(Stored data)
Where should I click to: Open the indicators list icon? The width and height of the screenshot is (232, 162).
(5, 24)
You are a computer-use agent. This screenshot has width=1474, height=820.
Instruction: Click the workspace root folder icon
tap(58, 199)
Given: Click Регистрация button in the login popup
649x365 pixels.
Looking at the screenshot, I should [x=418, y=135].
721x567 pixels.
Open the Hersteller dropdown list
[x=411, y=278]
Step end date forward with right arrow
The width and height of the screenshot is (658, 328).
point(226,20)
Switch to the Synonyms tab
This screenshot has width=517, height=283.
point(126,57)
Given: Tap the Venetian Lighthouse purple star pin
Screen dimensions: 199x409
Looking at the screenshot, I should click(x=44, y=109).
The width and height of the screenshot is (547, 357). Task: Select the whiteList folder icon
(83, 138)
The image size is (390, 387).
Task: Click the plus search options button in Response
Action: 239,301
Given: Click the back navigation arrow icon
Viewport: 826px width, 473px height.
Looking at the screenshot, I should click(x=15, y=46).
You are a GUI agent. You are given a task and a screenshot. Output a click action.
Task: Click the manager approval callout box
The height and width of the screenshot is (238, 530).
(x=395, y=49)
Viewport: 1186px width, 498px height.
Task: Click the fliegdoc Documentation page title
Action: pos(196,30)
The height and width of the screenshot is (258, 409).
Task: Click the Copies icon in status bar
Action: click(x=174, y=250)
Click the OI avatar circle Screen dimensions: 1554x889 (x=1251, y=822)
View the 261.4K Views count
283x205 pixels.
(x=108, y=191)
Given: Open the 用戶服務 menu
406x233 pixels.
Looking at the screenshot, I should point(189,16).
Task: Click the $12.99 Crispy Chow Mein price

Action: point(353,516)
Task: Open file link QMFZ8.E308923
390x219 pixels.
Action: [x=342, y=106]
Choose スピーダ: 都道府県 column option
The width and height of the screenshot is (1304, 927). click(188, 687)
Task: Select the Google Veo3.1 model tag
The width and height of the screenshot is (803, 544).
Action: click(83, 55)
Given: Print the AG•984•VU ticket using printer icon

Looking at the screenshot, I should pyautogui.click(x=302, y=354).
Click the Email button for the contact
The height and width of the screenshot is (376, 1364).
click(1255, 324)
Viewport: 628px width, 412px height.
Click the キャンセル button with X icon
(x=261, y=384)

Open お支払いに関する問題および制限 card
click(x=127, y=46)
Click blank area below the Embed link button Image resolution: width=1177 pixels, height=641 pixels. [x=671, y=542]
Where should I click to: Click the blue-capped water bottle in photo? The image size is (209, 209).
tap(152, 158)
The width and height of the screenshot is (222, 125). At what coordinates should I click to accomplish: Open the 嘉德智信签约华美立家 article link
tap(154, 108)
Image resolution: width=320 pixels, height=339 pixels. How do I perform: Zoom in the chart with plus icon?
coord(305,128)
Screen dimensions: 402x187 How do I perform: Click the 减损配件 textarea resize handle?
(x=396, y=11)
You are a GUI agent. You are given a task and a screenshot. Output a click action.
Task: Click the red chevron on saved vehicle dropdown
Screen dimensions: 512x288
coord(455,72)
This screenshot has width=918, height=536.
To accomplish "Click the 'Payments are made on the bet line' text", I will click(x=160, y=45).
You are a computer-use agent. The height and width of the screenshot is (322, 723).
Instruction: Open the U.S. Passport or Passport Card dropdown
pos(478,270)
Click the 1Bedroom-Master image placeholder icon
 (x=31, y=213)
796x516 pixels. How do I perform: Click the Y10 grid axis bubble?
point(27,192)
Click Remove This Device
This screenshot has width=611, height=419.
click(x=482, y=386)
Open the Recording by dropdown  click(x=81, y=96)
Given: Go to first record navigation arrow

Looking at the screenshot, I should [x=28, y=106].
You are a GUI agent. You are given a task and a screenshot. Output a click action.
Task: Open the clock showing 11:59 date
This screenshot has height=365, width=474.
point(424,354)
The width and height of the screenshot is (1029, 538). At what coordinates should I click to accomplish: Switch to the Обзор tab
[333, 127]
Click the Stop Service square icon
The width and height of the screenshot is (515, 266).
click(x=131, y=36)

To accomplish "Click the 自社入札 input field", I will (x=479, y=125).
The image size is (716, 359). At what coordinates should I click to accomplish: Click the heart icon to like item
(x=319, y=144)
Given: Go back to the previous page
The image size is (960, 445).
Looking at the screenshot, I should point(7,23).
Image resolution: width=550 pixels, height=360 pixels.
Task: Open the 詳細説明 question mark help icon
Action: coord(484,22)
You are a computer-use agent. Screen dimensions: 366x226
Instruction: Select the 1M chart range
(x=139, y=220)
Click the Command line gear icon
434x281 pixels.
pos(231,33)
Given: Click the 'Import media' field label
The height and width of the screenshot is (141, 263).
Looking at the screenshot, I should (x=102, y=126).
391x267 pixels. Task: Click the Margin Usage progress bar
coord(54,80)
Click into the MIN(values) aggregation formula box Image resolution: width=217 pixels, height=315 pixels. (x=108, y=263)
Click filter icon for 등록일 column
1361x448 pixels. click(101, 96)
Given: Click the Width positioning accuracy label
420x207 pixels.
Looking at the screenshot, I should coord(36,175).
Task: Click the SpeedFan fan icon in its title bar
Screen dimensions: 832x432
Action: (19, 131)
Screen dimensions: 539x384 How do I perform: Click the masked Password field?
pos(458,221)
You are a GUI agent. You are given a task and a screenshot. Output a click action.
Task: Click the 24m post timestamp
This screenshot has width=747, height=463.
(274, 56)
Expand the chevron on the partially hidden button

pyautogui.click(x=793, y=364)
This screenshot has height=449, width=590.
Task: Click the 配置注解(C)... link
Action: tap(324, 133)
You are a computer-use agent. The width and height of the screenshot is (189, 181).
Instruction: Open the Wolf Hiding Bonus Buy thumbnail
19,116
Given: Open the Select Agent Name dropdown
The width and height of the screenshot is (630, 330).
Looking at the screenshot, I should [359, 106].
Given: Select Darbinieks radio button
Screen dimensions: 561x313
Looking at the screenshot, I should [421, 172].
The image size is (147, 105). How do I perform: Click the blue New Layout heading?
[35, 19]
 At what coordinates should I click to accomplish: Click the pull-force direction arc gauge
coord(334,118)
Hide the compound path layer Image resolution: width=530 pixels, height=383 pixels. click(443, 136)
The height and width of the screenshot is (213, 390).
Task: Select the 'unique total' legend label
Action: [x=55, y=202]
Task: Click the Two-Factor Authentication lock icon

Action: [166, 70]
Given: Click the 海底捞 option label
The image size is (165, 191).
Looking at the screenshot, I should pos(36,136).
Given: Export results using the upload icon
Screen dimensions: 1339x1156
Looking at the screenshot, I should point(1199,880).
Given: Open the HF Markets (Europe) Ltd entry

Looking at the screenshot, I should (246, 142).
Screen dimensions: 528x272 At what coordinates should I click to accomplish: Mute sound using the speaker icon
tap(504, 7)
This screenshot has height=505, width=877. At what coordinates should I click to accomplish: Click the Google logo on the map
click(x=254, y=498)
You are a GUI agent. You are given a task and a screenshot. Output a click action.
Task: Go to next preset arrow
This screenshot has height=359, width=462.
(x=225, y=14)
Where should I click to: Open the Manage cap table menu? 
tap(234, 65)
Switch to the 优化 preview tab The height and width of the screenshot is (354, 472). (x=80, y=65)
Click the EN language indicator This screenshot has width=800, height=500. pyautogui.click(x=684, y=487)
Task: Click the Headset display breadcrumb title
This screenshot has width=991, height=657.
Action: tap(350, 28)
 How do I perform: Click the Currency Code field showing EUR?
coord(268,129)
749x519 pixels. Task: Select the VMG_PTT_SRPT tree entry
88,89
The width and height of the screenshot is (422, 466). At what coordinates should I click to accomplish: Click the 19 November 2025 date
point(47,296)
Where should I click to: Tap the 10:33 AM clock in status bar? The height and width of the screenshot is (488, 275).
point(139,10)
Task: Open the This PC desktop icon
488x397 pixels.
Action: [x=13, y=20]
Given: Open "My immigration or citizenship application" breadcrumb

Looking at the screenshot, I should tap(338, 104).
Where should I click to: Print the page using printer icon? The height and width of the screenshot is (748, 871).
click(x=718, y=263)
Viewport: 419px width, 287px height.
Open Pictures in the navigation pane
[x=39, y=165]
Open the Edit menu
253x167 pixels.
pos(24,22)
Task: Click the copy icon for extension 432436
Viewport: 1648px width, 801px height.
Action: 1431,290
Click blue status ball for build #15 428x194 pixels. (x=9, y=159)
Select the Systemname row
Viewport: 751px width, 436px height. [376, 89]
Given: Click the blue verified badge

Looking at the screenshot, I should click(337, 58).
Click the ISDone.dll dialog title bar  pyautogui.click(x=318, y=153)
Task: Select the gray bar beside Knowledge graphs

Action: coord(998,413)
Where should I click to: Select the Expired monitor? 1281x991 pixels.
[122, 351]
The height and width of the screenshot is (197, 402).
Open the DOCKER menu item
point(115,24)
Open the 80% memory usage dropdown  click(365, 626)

▶ **DIRECTIONS FOR THIS TASK**
Of all the entries above, retype exactly the lines from the line with "Switch to the Synonyms tab" to the line with "Given: Click the back navigation arrow icon", both included, and no others.

▶ **ANSWER SPACE**
Switch to the Synonyms tab
This screenshot has width=517, height=283.
point(126,57)
Given: Tap the Venetian Lighthouse purple star pin
Screen dimensions: 199x409
Looking at the screenshot, I should click(x=44, y=109).
The width and height of the screenshot is (547, 357). Task: Select the whiteList folder icon
(83, 138)
The image size is (390, 387).
Task: Click the plus search options button in Response
Action: 239,301
Given: Click the back navigation arrow icon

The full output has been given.